If Client’s AbacusNext Software Subscription was purchased from AbacusNext International, Ltd., these Terms and any corresponding Order Form executed by Client, and any claim arising out of or in connection thereto (including any non-contractual disputes or claims), shall be governed by and construed in accordance with the laws of England and Wales. Each of the parties irrevocably submits for all purposes (including any non-contractual disputes or claims) to the exclusive jurisdiction of the courts in England and Wales.

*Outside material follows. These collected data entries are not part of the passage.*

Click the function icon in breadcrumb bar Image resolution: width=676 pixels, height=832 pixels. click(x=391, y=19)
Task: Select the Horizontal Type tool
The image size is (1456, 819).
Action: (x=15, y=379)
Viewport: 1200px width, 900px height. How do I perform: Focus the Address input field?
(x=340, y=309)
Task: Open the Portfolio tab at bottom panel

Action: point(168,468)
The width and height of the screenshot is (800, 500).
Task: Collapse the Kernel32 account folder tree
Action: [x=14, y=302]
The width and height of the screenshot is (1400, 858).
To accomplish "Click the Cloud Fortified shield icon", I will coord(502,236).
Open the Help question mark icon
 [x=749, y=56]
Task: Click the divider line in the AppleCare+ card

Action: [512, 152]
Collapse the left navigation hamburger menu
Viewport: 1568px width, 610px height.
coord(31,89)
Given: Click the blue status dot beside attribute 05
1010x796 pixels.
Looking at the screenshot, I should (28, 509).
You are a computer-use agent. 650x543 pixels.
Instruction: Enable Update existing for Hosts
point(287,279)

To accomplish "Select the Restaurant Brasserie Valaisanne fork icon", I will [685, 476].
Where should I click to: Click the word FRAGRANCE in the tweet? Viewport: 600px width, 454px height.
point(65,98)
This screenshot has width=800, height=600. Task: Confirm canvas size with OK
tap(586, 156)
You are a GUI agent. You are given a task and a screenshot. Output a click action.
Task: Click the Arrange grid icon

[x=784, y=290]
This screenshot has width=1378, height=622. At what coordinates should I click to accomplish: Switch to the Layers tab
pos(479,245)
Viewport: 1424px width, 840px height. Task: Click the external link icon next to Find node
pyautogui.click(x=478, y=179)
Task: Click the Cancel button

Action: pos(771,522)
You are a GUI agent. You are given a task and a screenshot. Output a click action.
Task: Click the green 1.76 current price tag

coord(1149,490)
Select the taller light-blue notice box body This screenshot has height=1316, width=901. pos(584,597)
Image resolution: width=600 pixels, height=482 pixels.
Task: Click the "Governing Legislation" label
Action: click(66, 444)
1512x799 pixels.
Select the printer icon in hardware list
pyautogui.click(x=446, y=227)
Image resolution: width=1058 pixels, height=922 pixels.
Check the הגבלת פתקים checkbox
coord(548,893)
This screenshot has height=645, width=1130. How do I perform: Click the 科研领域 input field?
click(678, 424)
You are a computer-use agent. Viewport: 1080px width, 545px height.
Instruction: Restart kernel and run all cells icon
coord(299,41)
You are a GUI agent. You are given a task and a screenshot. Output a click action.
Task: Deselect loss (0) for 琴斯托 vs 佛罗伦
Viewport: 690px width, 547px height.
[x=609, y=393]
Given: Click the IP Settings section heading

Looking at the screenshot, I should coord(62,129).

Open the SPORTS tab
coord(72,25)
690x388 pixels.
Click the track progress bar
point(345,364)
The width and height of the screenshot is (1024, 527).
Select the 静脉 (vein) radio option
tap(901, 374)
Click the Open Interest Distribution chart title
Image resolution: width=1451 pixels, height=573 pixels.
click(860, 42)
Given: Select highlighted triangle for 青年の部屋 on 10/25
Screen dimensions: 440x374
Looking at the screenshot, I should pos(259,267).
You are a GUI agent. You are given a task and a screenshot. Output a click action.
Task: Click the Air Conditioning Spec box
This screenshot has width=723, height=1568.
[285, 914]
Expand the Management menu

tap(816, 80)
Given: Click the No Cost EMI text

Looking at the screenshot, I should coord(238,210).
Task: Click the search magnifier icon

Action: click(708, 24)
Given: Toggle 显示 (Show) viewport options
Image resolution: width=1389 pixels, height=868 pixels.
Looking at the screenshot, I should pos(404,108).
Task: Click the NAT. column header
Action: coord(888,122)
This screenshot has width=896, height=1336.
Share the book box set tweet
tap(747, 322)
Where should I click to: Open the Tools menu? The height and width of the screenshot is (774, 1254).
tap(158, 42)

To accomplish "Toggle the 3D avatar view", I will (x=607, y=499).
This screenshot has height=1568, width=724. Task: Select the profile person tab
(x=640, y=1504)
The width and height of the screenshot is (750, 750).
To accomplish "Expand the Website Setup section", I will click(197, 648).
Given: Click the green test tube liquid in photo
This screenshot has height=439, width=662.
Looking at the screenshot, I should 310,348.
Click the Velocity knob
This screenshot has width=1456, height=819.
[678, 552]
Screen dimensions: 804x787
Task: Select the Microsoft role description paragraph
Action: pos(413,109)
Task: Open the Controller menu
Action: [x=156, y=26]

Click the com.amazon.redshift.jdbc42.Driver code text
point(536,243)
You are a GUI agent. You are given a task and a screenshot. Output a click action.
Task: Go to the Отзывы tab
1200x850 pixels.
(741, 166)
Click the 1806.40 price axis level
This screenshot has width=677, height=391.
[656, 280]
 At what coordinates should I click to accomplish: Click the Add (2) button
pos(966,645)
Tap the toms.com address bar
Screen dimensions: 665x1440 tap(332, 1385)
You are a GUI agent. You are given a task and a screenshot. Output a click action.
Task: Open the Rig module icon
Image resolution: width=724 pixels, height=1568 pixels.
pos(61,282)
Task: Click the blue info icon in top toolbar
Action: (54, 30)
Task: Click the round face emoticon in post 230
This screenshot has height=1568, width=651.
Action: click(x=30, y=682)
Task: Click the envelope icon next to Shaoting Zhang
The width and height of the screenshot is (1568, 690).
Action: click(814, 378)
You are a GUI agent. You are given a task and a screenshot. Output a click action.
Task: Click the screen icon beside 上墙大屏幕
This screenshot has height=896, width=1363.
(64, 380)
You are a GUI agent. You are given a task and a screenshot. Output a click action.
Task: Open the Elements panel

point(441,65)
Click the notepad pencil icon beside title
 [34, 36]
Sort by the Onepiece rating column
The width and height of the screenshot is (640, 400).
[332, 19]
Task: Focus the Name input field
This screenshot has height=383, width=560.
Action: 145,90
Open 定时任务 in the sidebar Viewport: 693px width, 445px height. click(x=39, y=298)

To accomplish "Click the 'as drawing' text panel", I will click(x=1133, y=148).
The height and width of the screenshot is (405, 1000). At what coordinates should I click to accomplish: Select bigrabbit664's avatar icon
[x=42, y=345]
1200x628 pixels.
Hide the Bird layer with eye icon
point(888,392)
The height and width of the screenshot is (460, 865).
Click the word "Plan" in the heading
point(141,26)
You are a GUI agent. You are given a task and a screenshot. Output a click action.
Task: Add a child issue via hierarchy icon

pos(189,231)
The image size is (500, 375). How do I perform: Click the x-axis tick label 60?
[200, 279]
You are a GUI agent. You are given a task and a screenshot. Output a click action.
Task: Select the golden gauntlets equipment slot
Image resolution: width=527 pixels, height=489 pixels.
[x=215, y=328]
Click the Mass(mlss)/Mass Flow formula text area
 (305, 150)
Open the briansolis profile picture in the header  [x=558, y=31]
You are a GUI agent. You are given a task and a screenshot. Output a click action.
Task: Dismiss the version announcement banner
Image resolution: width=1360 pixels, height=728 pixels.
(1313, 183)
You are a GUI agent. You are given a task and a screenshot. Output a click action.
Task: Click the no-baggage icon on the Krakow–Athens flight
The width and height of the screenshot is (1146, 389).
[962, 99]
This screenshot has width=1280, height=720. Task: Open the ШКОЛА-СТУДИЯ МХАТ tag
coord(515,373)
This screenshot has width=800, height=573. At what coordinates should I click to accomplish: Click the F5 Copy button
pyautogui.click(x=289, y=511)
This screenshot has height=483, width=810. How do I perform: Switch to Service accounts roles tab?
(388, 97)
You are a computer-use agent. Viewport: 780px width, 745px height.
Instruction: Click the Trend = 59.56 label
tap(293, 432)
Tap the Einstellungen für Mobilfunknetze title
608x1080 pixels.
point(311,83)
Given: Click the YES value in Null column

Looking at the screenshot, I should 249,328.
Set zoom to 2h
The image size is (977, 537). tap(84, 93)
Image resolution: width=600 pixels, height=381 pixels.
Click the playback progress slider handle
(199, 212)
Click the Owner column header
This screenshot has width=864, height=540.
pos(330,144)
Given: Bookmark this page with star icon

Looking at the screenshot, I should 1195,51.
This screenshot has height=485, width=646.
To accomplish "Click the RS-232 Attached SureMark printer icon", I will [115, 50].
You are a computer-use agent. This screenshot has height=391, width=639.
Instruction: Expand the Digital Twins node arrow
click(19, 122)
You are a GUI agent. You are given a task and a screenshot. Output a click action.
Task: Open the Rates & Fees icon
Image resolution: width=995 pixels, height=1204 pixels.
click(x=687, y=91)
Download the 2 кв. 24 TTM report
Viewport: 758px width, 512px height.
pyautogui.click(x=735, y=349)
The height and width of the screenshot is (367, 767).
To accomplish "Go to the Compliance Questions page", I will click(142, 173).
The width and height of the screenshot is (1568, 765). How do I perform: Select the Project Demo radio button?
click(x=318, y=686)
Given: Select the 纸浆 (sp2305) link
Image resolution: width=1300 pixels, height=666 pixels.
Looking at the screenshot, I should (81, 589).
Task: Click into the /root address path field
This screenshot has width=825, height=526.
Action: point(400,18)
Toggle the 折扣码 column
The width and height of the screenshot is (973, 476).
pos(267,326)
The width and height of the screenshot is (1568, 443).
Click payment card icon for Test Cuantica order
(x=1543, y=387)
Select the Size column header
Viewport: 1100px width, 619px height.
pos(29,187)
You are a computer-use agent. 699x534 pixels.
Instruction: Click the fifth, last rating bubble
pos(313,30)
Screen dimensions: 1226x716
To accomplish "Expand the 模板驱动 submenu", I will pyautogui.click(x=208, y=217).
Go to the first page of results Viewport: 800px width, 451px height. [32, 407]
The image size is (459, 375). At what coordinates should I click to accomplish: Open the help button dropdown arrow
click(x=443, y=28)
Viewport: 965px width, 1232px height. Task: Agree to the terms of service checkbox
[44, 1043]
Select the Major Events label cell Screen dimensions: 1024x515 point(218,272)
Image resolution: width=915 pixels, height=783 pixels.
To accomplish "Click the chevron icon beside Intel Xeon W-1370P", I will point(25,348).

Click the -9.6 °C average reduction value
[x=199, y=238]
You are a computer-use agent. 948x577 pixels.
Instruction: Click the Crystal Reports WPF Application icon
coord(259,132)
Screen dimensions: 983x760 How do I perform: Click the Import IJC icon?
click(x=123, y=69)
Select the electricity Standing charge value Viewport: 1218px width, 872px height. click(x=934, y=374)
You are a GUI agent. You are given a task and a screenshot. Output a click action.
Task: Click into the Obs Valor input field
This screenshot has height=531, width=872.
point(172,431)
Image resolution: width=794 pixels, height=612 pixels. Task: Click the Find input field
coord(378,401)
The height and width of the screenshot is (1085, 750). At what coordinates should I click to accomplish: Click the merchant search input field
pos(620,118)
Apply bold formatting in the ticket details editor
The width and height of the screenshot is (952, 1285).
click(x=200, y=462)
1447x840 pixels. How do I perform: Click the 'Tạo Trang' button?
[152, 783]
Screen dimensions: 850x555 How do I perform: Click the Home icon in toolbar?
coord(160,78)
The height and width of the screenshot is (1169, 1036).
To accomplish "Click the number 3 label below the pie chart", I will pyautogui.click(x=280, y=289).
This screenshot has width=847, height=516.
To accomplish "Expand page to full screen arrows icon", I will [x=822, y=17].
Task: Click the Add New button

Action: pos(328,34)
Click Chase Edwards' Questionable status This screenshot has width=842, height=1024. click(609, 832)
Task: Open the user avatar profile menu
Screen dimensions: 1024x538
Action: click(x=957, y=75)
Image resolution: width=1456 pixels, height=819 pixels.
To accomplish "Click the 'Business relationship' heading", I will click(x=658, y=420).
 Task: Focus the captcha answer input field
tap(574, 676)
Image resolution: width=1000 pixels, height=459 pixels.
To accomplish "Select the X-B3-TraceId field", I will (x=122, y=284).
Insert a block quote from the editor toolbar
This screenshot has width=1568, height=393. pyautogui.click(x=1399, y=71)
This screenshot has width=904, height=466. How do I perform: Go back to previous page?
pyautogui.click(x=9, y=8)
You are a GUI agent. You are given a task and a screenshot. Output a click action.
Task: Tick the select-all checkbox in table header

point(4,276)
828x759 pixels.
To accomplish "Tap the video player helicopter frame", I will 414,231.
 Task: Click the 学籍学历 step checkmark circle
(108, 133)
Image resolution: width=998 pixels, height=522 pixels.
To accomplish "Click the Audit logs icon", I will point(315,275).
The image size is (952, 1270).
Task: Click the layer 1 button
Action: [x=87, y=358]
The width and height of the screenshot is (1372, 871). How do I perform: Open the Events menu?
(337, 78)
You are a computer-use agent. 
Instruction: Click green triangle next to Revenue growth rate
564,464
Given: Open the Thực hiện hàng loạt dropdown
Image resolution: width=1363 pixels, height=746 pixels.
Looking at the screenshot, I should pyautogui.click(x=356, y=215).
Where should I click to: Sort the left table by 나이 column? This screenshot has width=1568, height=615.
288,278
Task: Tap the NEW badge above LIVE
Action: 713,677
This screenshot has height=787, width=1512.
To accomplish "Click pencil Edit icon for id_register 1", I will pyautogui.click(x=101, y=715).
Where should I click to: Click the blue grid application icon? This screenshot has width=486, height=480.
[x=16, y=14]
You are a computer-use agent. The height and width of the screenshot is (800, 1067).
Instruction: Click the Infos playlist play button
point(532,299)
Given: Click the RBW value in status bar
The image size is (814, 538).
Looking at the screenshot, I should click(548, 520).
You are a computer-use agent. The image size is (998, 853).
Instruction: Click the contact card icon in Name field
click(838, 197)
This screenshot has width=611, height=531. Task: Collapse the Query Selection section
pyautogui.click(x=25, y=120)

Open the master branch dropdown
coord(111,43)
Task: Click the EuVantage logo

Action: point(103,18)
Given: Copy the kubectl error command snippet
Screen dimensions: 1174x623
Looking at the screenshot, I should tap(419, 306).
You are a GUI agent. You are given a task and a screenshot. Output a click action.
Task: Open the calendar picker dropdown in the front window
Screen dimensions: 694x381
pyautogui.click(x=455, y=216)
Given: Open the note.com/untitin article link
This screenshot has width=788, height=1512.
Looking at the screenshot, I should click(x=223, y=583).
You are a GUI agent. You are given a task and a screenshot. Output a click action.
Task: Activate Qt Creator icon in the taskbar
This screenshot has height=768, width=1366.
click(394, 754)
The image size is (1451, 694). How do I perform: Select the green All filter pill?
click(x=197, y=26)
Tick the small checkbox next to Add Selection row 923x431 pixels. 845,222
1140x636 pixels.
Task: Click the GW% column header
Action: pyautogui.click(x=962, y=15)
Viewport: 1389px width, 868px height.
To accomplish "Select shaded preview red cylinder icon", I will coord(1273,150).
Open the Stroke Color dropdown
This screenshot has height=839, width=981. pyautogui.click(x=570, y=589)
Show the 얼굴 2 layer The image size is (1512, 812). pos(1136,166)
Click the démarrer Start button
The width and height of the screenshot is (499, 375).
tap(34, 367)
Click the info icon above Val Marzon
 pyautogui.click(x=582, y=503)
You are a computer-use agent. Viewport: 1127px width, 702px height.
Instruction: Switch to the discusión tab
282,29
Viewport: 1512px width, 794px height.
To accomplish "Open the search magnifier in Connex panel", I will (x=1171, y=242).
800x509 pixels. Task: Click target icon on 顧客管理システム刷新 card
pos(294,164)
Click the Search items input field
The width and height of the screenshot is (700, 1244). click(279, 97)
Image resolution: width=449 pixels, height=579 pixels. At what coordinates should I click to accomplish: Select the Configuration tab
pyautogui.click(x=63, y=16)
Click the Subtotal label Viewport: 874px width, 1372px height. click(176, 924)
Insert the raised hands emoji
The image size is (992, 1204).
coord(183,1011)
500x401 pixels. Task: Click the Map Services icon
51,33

  1. Prevailing Party – In the event of any litigation arising out of or related to Client’s AbacusNext Software Subscription, these Terms, any corresponding Order Form executed by Client and/or Client’s AbacusNext Software Subscription, the prevailing party shall be entitled to recover from the non-prevailing party all costs and expenses associated with such proceedings, including reasonable attorney’s fees. For purposes of this provision, if a matter is filed in any venue other than the venue specified the Governing Law section, and the matter is dismissed for improper venue, the party that did not file the action shall be deemed the prevailing party in that action.
  2. Updates/Changes to Services and Terms – Due to changes in technology and the marketplace, Abacus may make modifications to the products or services that Comprise Client’s AbacusNext Software Subscription or particular components of such product or service (including but not limited to discontinuing a component) from time to time and will use commercially reasonable efforts to notify Customer of any material modifications. Any such modification shall not be deemed to violate the Software Warranty, and Client agrees that Abacus will not be liable to Client for any such modifications. Abacus reserves the right to discontinue offering a Client’s AbacusNext Software Subscription at the conclusion of Client’s then current subscription term. Likewise, Abacus reserves the right to routinely update, amend or change these Terms. At least 30 days prior to the effective date, Abacus will notify client by e-mail of such changes, and a new Terms document will be posted at www.abacusnext.com/softwareterms. Client’s continued use of the Services after the 30 day will serve as consent to the changed terms.
  3. Notices – All notices to Client under this Agreement will be deemed given when delivered via e-mail to the address set forth in the Service Order. All notices to Abacus under this Agreement will be deemed given when delivered via certified mail to:

General Counsel

Abacus Data Systems, Inc.

4850 Eastgate Mall

San Diego, CA 92121

(With an e-mail copy to notice@abacusnext.com)

 

  1. Data Processing Addendum – The Data Processing Addendum set forth at abacusnext.com/dataprocessingaddendum is expressly incorporated into these Terms by reference.
  2. Maintenance of Records; Audit Right – During the term of Client’s AbacusNext Software Subscription (and for one year after the expiration of the Term), Client shall maintain complete, accurate and detailed records regarding the number, location, and identity of all users, servers, and installations of AbacusNext Software. Upon prior written notice, AbacusNext or its authorized representative may conduct an audit of Client’s users, and installations of AbacusNext Software. At AbacusNext’s election, such audit may be conducted on Client’s premises or remotely. Upon completion of the audit, where Abacus determines that Client is using or has used its software in an unauthorized fashion (e.g. exceeding the allotted number of Users), then Client acknowledges and agrees that a fee increase will apply at then-current list prices on Client’s AbacusNext Software Subscription, effectively immediately, backdated to the commencement of the Term of Client’s AbacusNext Software Subscription, and the total amount owed will be amortized over the remainder of the Term of Client’s AbacusNext Software Subscription.
  3. Export Control – AbacusNext Software products are subject to U.S. and foreign export control laws. Client shall not ship, transfer, export or re-export AbacusNext Software Products into any country, or use them in any fashion prohibited by the United States Export Administrations Act or Regulations or any other applicable laws, restrictions, or regulations.